Last night the Rockies escaped with a 4-3 victory in 11 innings on the strength of some shoddy D'Backs defense in the bottom of the 11th inning. After Todd Helton and Matt Holliday started the inning with opposite field singles, Brad Hawpe grounded into a 6-3 double play to put Helton as the tying run on third with two outs. Troy Tulowitzki then hit a Jose Valverde pitch to right field that was poorly played by Eric Brynes and Tulowitzki was credited with a double. On an 0-1 count Chris Iannetta hit a grounder to third baseman Alberto Callaspo and it skipped under his glove for an error and a 4-3 Rockies win.

In the top of the 11th Byung-Hyun Kim got the first two outs before walking 8th place hitter Chris Snyder and hitting Callaspo. Stephen Drew singled to right to score Snyder to give the Diamondbacks the 3-2 lead they carried into the bottom of the frame. The Rockies, however, should never have been in that position. Some poor bullpen management by interim manager Jamie Quirk (Clint Hurdle was serving a one-game suspension stemming from a spring training incident that involved starter Jeff Francis) saw Manual Corpas, LaTroy Hawkins, Brian Fuentes, and Ramon Ramirez all pitch just one inning each which led to having to resort to Kim with the game on the line in the 11th. That said, Quirk did have the good sense or good fortune to bring Kim in when he would face three righthanders to start the inning. As mentioned in our BP2K7 player comment on Kim lefties tagged him to the tune of .325/.414/.534 in 2006 and interestingly, even though he's probably better suited to a relief role (a ROOGY?) given his splits, as he did last night he seems to have control issues out the pen and last season the Rockies brass complained that he works too fast with runners on base. Once runners got on last night Quirk had fewer options and so did not bring in his last lefty reliever in Jeremy Affeldt (with Tom Martin on the DL).
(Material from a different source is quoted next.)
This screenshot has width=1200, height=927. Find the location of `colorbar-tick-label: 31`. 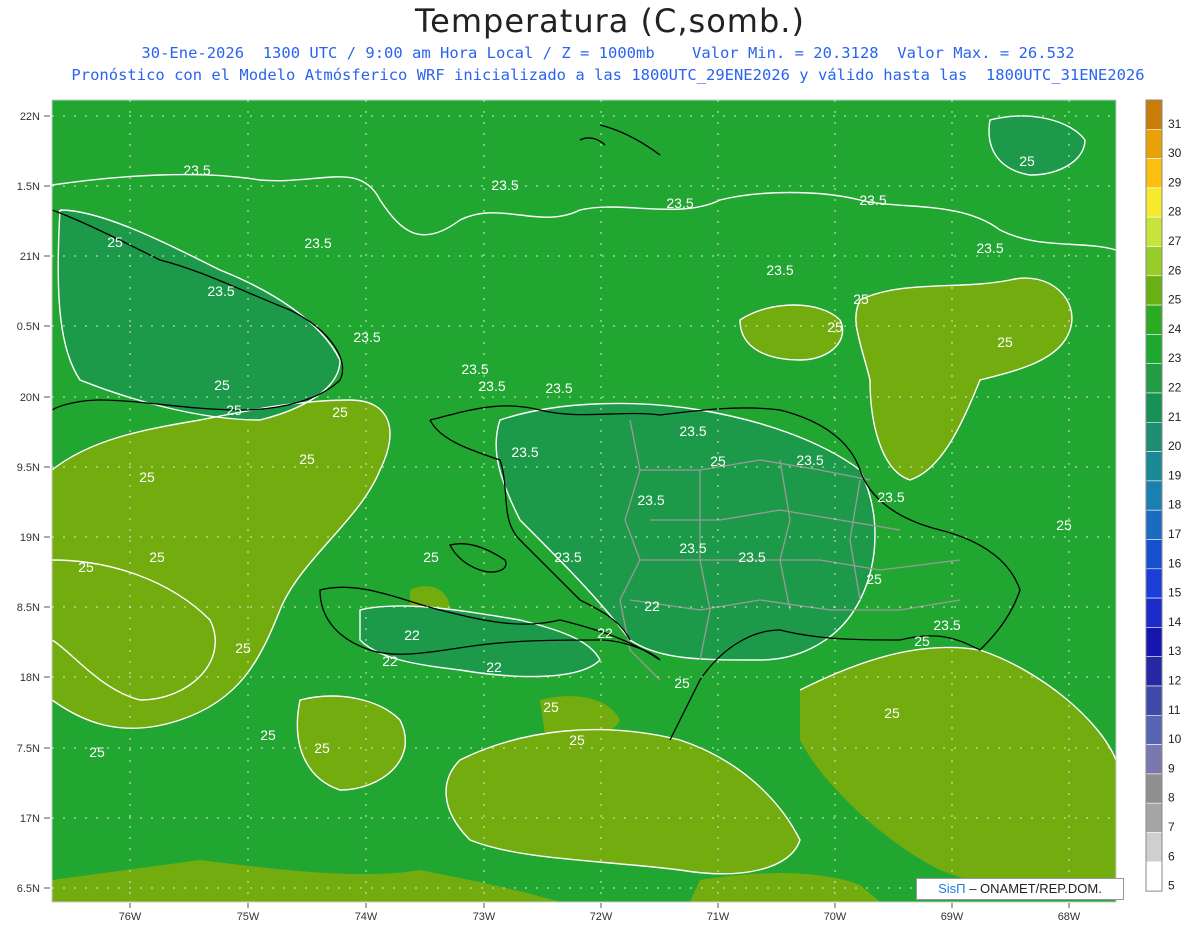

colorbar-tick-label: 31 is located at coordinates (1175, 124).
The game also saw a play that I don't think I've seen before. With one out in the top of the third and runners on first and second Snyder hit a fly ball to short right field where Hawpe promptly dropped the ball. The runner on second hesitated and Hawpe had time to relay the ball to Troy Tulowitzki who then threw on to Garrett Atkins to complete the force play. So the play was coded 965(1)/FO/F.1-2. Querying the Retrosheet logs I don't see a similar force play by a right fielder on a runner heading to third. Maybe it was unique.

By the way, here is an excellent article by Joe Sheehan (not the Baseball Prospectus one) on using some of the data generated by the new Gameday implementation. This is similar, although Joe did more work, to an article titled "The Information Revolution" I wrote during the World Series last year.